With ASK, assuming the player meant to say "tell me everything you know about topic X" doesn't cause many problems. The limit of information given is defined by the NPC. TELL is trickier to parse; since the information is inside the PC it should theoretically be the player specifying where to begin and stop. The player briefly loses control of the PC (moreso than with ASK, at least).

Sometimes context makes it obvious what the PC should say, but if the author means to allow a great deal of TELLling, there's going to be nonobvious cases as well.

Wednesday, February 09, 2005

Conversational cutscenes

A long-held charge against conversation menus is that they are modified cutscenes of sorts -- infodumps where the player will pick every choice given to avoid missing anything. Take the following, for example, from Andrew Plotkin's review of The Longest Journey:

And that means each conversation is a cut scene. It is not interactive. I can't put it more clearly than that. You sit back and listen to the pre-scripted dialogue, occasionally clicking a menu option to hear the next paragraph. You could skip some options, or leave early, of course -- but why bother? You're just going to come back later and listen to the rest. It's the shallowest kind of interactivity.

However, I contend that the ASK/TELL system can contain the same problem -- only even worse.

Consider the average static NPC with information. The standard behavior with ASK is to try every reasonable term that comes to mind, with the difference that a.) everything the PC says is a question, so there's not a great deal of dialogue variety from that end and b.) half the responses are "I don't know anything about that."

Now, one might argue ASK/TELL is superior in it requires more ratiocination (and it does) but it also contains the two flaws I just mentioned. It is a tradeoff. In a mystery, I'd say the thinking process of ASK/TELL is more important than the possibility of hitting unknown topics; in a game where the characterization of the PC is vital, the story benefits from expanded dialogue options (so Guybrush Threepwood from the Monkey Island games always has a selection of jokes to choose from).

I'd say the problem in general is not with the system chosen, but the static infodumping NPC in general.

There are alternatives:

* Galatea is interesting in it has a "mood maze" where the same question may receive different responses depending on what occurred before.

* Other NPCs react relatively dynamically to events and will respond differently to the same question based simply on situation.

* Dialogue options can be mutually exclusive, and can be actions that affect the plot -- the choice of gilded words versus an insult, the choice to lie rather than tell the truth.

I'll make a deeper examination of these tactics in the future.
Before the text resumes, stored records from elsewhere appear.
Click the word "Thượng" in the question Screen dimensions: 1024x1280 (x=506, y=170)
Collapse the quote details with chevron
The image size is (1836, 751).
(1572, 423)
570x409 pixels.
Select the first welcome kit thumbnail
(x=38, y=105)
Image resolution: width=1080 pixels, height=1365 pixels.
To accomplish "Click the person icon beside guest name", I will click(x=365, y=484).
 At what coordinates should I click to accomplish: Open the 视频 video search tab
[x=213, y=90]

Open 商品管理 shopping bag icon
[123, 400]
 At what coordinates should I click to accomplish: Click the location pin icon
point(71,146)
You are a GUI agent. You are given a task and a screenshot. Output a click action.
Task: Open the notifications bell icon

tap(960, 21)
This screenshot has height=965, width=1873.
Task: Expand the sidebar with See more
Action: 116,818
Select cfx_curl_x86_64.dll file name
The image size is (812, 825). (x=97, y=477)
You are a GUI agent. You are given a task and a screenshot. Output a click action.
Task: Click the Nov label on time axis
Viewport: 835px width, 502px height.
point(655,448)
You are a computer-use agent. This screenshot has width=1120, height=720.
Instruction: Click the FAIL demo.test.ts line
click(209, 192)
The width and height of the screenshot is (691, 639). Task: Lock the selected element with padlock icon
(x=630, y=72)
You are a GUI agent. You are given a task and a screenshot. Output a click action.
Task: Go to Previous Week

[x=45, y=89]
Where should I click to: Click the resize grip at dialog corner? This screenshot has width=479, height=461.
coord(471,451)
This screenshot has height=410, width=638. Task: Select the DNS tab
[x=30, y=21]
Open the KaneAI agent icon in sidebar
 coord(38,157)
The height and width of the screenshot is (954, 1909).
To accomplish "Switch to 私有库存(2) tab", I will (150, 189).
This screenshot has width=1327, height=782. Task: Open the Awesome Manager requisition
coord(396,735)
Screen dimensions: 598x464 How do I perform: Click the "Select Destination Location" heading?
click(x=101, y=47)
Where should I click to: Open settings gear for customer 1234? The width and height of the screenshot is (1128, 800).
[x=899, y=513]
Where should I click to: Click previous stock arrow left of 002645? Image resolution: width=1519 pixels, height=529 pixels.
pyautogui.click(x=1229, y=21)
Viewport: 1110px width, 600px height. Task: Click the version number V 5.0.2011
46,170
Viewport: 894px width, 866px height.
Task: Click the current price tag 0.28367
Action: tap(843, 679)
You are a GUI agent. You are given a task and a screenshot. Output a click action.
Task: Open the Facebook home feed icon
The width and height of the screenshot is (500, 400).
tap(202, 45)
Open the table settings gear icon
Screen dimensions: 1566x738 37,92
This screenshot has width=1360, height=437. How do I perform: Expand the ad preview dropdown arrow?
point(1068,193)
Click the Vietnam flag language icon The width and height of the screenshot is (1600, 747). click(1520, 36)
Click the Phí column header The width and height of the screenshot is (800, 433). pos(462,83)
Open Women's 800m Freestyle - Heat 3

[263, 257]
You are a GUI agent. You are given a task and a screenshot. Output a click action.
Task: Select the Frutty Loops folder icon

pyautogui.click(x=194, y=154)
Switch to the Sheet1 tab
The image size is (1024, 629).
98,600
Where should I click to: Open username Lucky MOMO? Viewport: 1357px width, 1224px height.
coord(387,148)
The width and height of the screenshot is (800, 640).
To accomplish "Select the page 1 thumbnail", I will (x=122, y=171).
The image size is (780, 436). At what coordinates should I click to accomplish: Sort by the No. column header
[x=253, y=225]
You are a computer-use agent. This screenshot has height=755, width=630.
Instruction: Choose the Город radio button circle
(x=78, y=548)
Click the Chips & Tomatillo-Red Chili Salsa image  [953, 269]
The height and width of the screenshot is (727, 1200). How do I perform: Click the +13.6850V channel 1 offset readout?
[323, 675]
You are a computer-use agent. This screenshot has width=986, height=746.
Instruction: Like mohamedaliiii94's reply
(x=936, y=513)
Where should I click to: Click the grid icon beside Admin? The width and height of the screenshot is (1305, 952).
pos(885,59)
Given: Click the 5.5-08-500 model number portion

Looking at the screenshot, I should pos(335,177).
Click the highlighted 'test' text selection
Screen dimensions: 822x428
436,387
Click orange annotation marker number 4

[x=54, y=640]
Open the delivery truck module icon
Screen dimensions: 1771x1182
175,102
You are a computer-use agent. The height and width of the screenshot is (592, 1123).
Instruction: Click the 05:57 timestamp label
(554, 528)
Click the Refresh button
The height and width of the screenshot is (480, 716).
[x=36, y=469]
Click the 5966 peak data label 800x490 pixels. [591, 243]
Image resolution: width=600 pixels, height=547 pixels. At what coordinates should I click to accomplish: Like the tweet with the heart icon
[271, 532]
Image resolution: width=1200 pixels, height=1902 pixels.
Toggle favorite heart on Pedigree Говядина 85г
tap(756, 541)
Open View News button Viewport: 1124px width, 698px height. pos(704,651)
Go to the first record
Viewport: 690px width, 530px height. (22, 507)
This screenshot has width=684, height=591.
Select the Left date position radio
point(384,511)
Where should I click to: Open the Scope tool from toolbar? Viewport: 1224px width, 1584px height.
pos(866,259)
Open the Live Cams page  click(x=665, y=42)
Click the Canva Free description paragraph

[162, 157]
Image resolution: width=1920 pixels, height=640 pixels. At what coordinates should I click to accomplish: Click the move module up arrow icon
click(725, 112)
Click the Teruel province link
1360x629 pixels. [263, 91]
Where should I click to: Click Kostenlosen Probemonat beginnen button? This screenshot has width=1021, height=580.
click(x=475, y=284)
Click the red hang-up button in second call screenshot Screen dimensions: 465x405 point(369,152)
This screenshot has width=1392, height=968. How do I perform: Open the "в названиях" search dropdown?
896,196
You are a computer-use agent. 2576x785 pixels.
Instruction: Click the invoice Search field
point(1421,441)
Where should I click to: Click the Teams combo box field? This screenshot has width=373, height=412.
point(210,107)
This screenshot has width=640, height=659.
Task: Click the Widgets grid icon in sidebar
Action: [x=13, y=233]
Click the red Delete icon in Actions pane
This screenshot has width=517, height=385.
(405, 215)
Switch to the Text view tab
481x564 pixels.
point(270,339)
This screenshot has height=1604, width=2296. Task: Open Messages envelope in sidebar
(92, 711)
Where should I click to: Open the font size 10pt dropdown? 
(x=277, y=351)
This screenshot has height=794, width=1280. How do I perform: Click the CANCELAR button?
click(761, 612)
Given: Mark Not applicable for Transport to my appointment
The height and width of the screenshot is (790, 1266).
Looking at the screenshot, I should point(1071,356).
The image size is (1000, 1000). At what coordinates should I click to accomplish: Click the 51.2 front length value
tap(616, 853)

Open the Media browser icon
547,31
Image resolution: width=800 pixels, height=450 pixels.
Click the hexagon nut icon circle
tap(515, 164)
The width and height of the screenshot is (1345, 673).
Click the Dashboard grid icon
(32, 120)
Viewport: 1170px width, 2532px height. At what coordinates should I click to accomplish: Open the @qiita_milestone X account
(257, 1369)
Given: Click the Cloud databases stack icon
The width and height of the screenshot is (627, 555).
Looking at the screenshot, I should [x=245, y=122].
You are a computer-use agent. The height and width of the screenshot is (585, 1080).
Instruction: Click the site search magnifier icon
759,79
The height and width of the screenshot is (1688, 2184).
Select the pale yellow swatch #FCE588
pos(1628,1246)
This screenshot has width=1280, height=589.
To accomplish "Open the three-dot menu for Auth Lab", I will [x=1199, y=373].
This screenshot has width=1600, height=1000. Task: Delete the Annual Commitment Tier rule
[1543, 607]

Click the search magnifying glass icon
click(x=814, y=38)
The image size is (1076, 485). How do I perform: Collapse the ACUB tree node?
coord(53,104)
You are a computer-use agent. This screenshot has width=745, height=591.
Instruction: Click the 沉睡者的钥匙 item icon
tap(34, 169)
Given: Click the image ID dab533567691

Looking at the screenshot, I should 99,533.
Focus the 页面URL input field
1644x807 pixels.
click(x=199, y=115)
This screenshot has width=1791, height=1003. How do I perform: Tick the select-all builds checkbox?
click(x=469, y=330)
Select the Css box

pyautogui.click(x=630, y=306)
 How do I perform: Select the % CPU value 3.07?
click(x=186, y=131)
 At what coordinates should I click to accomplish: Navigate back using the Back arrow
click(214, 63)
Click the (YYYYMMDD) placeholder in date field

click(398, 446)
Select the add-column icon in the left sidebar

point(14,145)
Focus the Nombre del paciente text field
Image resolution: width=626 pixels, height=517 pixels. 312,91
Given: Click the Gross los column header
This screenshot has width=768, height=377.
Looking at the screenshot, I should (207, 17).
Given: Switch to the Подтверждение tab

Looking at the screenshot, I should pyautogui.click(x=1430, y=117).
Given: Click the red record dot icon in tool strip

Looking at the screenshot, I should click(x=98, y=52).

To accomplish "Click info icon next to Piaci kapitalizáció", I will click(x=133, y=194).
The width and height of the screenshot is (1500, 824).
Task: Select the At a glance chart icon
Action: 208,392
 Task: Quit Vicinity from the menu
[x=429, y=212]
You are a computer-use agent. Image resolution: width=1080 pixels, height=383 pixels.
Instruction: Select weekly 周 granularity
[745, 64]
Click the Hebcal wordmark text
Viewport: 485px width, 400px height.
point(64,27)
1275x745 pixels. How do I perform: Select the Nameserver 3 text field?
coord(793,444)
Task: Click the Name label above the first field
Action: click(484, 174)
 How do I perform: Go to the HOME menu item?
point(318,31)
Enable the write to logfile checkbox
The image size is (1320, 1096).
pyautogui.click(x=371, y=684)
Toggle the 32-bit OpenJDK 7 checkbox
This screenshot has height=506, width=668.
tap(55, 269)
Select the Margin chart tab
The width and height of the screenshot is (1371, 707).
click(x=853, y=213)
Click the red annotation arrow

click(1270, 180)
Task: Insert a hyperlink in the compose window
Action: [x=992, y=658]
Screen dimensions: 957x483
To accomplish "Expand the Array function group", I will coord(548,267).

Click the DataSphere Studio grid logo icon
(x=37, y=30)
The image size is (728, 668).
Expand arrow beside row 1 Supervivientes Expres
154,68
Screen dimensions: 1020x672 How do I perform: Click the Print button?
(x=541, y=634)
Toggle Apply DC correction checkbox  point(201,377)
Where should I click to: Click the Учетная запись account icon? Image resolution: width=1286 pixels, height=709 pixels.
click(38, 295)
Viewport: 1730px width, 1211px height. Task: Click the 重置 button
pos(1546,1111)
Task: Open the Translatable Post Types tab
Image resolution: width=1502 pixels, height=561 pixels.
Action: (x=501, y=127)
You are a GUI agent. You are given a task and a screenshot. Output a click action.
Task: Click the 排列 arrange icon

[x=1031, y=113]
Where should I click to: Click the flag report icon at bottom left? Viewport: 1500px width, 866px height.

Any of them can reduce the cutscene effect, with both dialogue menus and ASK/TELL systems.


As a postscript, let me also add: even with an static NPC's dialogue menu, the experience isn't quite the same as a cutscene. A cutscene essentially makes the game a hybrid -- whether with a novel as in text games (like The Legend Lives!) or with movies as in graphical works (like the Xenosaga series). The mere act of choosing what to say next serves to break the information in chunks, and maintains an illusion of player control of the PC (however rudimentary).